Klebnikov's magazine had intrigued the nation's new elites. "It wasn't just about business coverage," says James Michaels, the legendary former editor of Forbes, "but also about lifestyle—wine, clothes, travel. He wanted to use the magazine to raise the standards of taste, as well as ethics." A list of Russia's 100 richest people appeared in the second issue and was much discussed in the media—as were the angry responses from several newly minted billionaires who wanted knowledge of their extreme wealth kept private. At that moment, the man on top of the list, Yukos chief executive Mikhail Khodorkovsky, was facing criminal prosecution, and other business leaders were anxious. One occupant of the list anonymously told the Russian business paper Vedomosti that inclusion was an invitation for a government investigation. Forbes Russia's growing notoriety raised its editor's profile, and Klebnikov was becoming a frequent commentator on Russian television.
As a reporter for Forbes in the 1990s, during the former Soviet Union's tempestuous transition to a free market, Klebnikov was among the first Western journalists to expose the dubious manner in which a handful of men—the self-proclaimed "oligarchs"—came to dominate Russian business and politics.

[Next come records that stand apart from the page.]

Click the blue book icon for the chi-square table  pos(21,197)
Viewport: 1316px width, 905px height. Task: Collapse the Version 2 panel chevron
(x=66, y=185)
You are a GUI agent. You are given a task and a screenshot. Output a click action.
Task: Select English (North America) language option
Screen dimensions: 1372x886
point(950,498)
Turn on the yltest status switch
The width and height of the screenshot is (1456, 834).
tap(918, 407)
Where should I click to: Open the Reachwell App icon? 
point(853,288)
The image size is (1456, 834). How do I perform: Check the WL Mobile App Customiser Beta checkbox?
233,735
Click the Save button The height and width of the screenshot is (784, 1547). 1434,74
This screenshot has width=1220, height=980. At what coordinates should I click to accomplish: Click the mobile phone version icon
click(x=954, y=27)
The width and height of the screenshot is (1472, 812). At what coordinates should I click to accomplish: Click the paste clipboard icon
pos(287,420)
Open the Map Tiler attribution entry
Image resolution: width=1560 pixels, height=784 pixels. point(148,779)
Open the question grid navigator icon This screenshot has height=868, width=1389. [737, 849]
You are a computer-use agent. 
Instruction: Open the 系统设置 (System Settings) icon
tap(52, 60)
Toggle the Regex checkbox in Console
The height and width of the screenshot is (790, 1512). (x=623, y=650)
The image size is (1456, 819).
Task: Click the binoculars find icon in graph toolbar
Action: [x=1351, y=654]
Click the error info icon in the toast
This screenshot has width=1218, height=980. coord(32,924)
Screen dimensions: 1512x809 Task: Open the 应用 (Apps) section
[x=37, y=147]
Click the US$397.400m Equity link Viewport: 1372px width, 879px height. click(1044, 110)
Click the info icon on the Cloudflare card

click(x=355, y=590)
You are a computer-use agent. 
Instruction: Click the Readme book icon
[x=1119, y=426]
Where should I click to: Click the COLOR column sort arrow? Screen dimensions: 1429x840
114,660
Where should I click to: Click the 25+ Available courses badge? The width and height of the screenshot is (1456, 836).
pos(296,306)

His feature on oil-and-media magnate Boris Berezovsky, later expanded into the book Godfather of the Kremlin, so incensed Berezovsky that he sued Forbes for libel.
But Russia was more than a great story for Klebnikov; it was a lifelong cause. As the scion of Russian émigrés, Klebnikov had been immersed since early childhood in the country's language, history, and culture. "There was an attachment to the place that was very powerful," says his wife, Musa, the daughter of Wall Street financier John Train, whose family had socialized with the Klebnikovs since childhood. "I remember Paul walking up a snow-covered road in upstate New York, reciting Pushkin, or singing loud Russian military marches with the kids. It was a source of joy for him."